A digital studio provides both a technology-equipped space and technological/rhetorical support to students (commonly at a university) working individually or in groups on a variety of digital projects, such as designing a web site, developing an electronic portfolio for a class, creating a blog, selecting images for a visual essay, or writing a script for a podcast.
- 1 History/theory
- 1.1 Overview
- 1.2 The rise of technology
- 1.3 Link with writing centers
- 1.4 'Studio' vs. 'center:' a break from the model
- 2 Sites
- 2.1 FSU Digital Studio
- 2.2 TCU New Media Writing Studio
- 2.3 EKU Noel Studio for Academic Creativity
- 2.4 Clemson Class of 1941 Studio for Student Communication
- 3 References
- 4 External links
Digital Studios (such as the one at Florida State University), and places with different names but similar objectives (such as the New Media Writing Studio at Texas Christian University), have arisen in response to the need for resources dedicated to improving students' interactions with digital technologies for rhetorical ends.

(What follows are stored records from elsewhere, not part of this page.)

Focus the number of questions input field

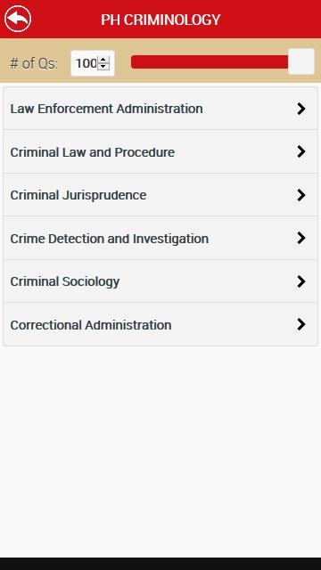click(x=93, y=63)
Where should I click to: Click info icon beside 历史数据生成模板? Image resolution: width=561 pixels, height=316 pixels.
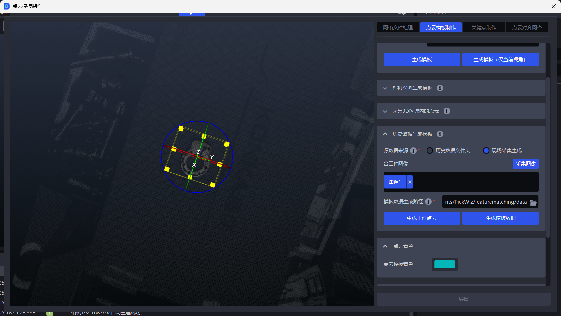point(440,134)
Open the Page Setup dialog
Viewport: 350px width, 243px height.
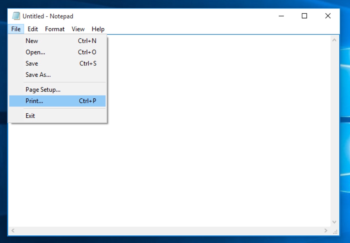[43, 90]
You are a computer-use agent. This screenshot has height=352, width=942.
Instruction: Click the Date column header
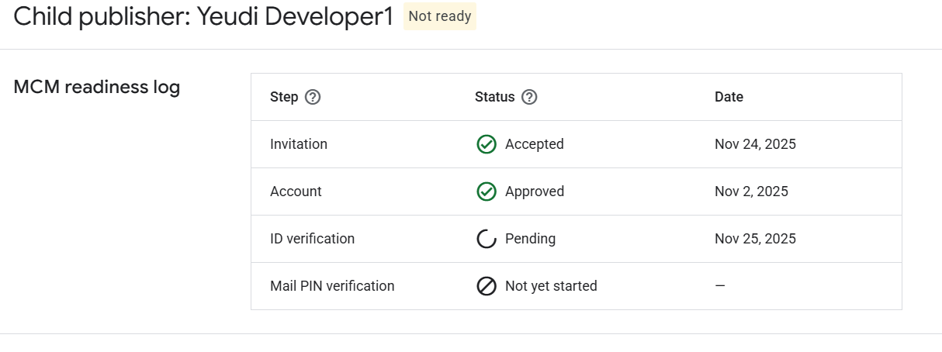(x=729, y=97)
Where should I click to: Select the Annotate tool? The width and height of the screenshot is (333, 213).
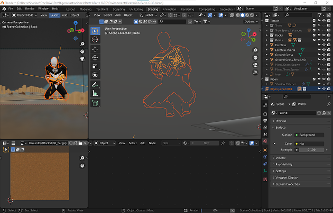95,84
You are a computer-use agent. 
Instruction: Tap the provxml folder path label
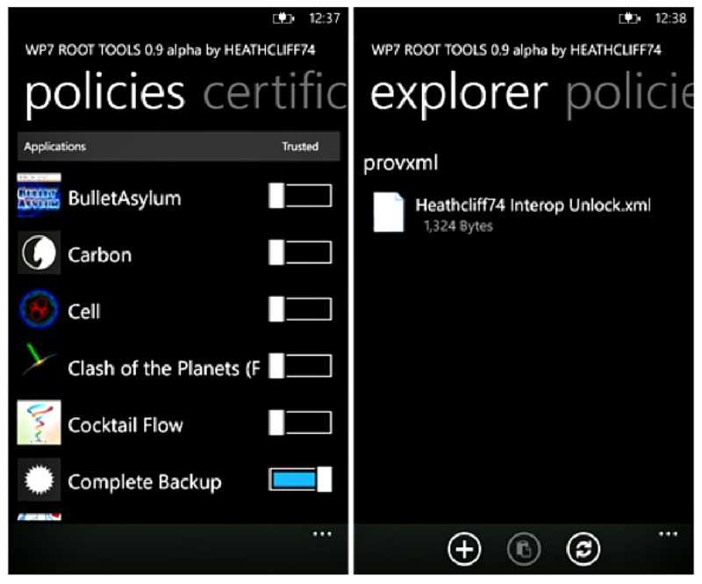[400, 163]
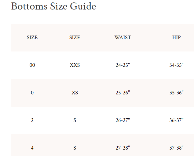
Task: Select the numeric size 4 cell
Action: 32,148
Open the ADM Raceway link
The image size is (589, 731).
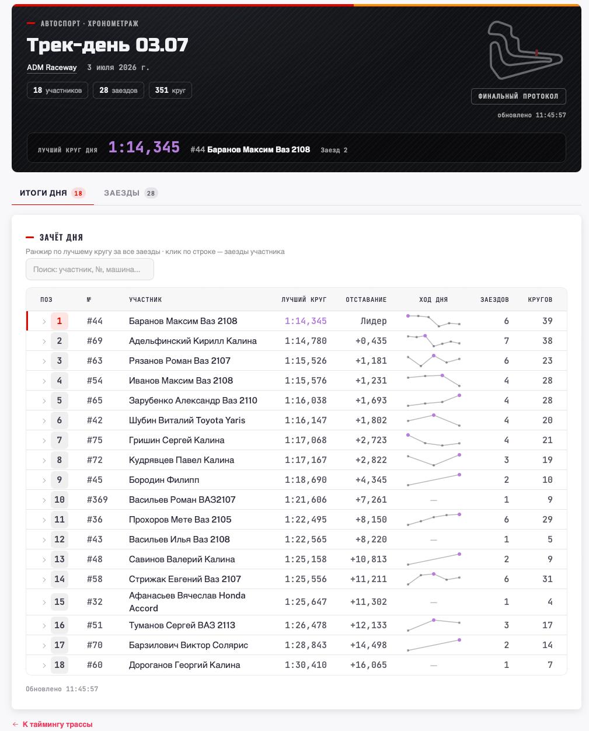[52, 67]
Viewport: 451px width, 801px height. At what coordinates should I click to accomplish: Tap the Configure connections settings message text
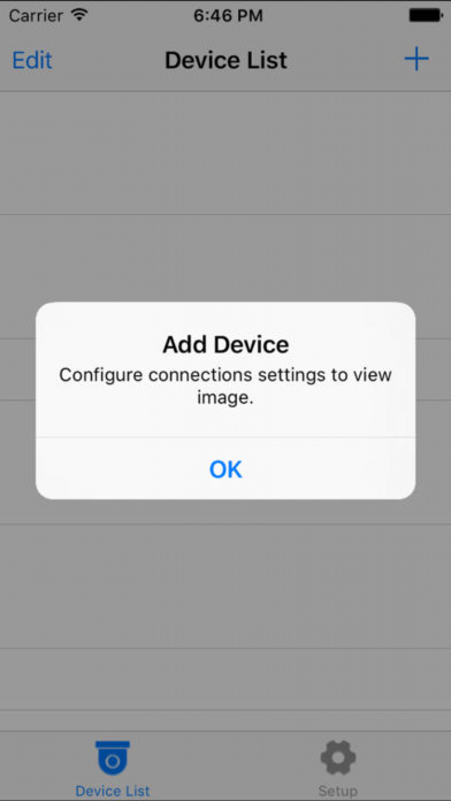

Digital Studios have often been theoretically and administratively linked to writing centers, which are sites where students can seek assistance with their text-based projects. The academic term that has been used for this kind of site (i.e. a writing center with a focus in digital and new media) is multiliteracy center. Besides having a multimodal focus, Digital Studios also make a departure from the writing center model in allowing students the freedom to work in the Studio without one-on-one interaction with a writing tutor.
The rise of technology
Computer literacy in popular culture
As early as 1983, computer literacy was being hailed in The New York Times as the "new goal in schools." As computer technology became more ubiquitous, as the world wide web became more popular and accessible, and as the teaching of computer skills became official US policy with the enactment of the "Technology Literacy Challenge" by the Clinton Administration in 1996, educators across the disciplines began to investigate with renewed vigor the role of computer technology in the curriculum as both a means and an end.
Scholarly interest in "multiliteracies"
The same year that President Clinton initiated the "Challenge," the New London Group (NLG) issued a call for scholars of literacy pedagogy to
- account for the burgeoning variety of text forms associated with information and multimedia technologies. This includes understanding and competent control of representational forms that are becoming increasingly significant in the overall communications environment, such as visual images and their relationship to the written word – for instance, visual design in desktop publishing or the interface of visual and linguistic meaning in multimedia.
This account for new text forms, combined with a similar account for "increasingly globalized societies," the NLG called "multiliteracies."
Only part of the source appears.